=== Required action ===
An exact copy of the data is required. No picture may appear in it.

═══ Entries provided ═══

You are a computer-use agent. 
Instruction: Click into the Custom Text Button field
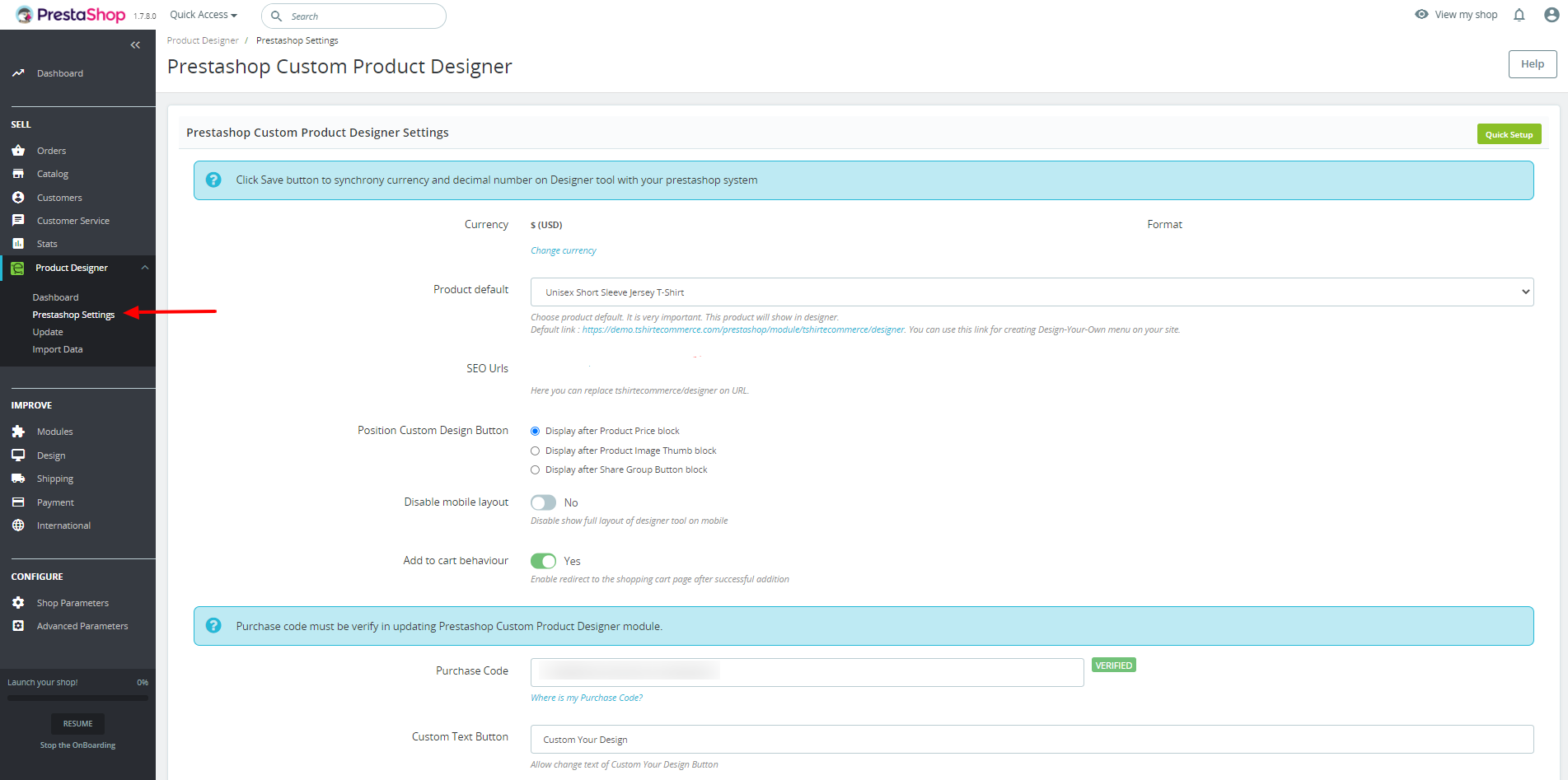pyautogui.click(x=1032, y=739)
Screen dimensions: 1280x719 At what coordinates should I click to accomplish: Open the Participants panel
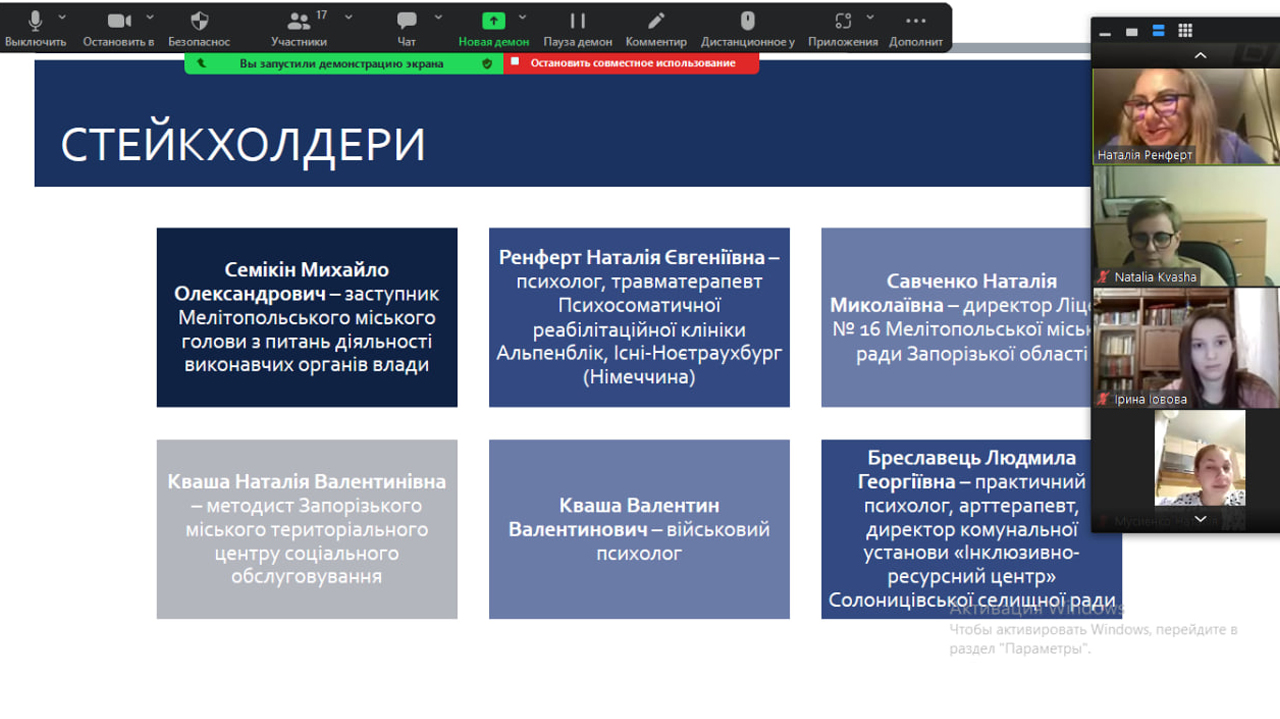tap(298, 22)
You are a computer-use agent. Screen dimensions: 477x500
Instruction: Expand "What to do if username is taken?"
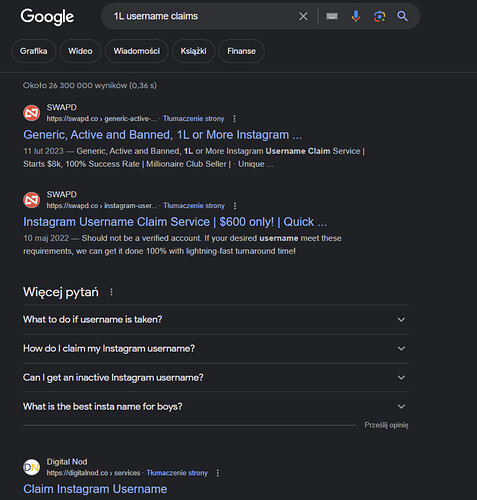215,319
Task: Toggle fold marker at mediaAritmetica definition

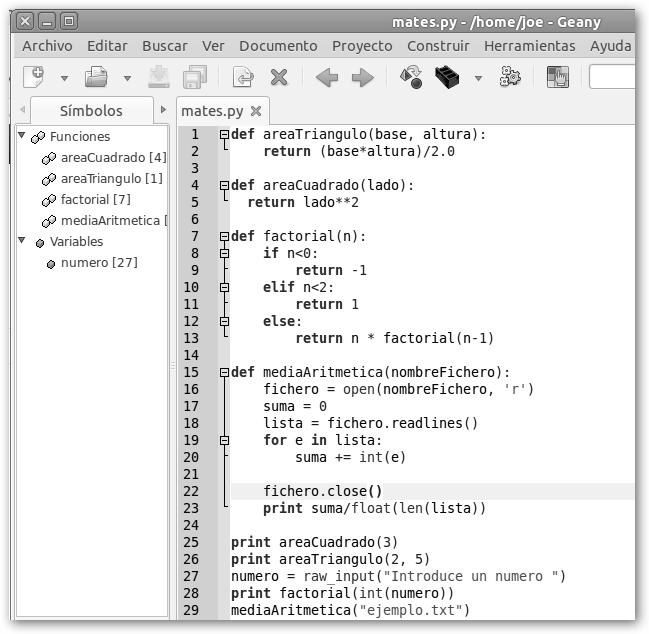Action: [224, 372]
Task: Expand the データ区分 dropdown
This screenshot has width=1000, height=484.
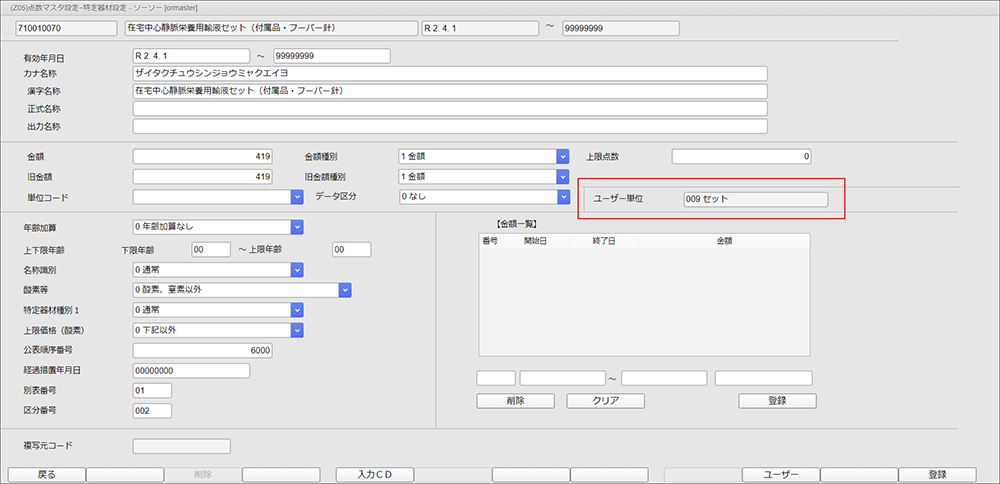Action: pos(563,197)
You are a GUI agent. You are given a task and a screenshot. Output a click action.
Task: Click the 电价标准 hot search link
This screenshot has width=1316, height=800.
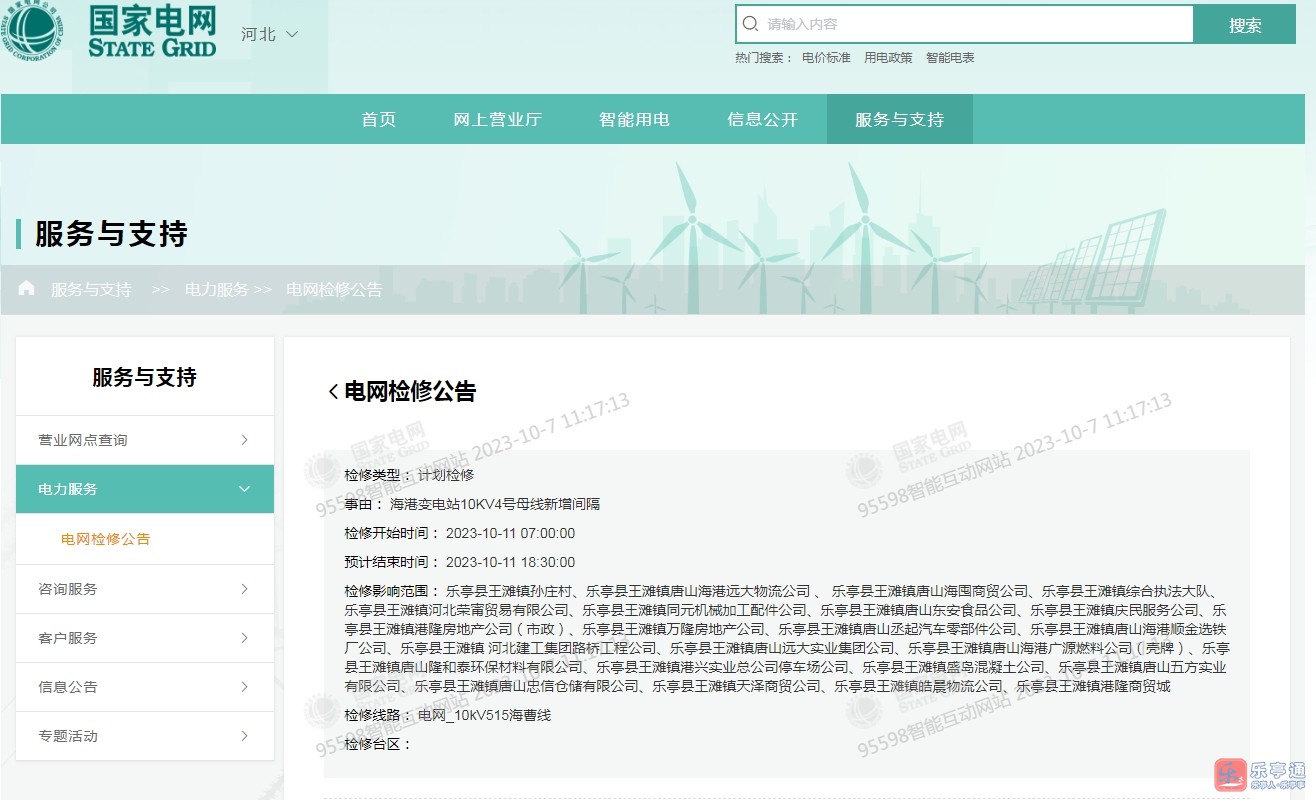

═══

=== Output below ===
You are a computer-use agent. 
Instruction: Click into the Custom Text Button field
pyautogui.click(x=1032, y=739)
Screen dimensions: 1280x719 At what coordinates should I click to accomplish: Open the Participants panel
tap(298, 22)
You are a computer-use agent. Screen dimensions: 477x500
Instruction: Expand "What to do if username is taken?"
215,319
Task: Toggle fold marker at mediaAritmetica definition

Action: [224, 372]
Task: Expand the データ区分 dropdown
This screenshot has width=1000, height=484.
Action: pos(563,197)
You are a GUI agent. You are given a task and a screenshot. Output a click action.
Task: Click the 电价标准 hot search link
This screenshot has width=1316, height=800.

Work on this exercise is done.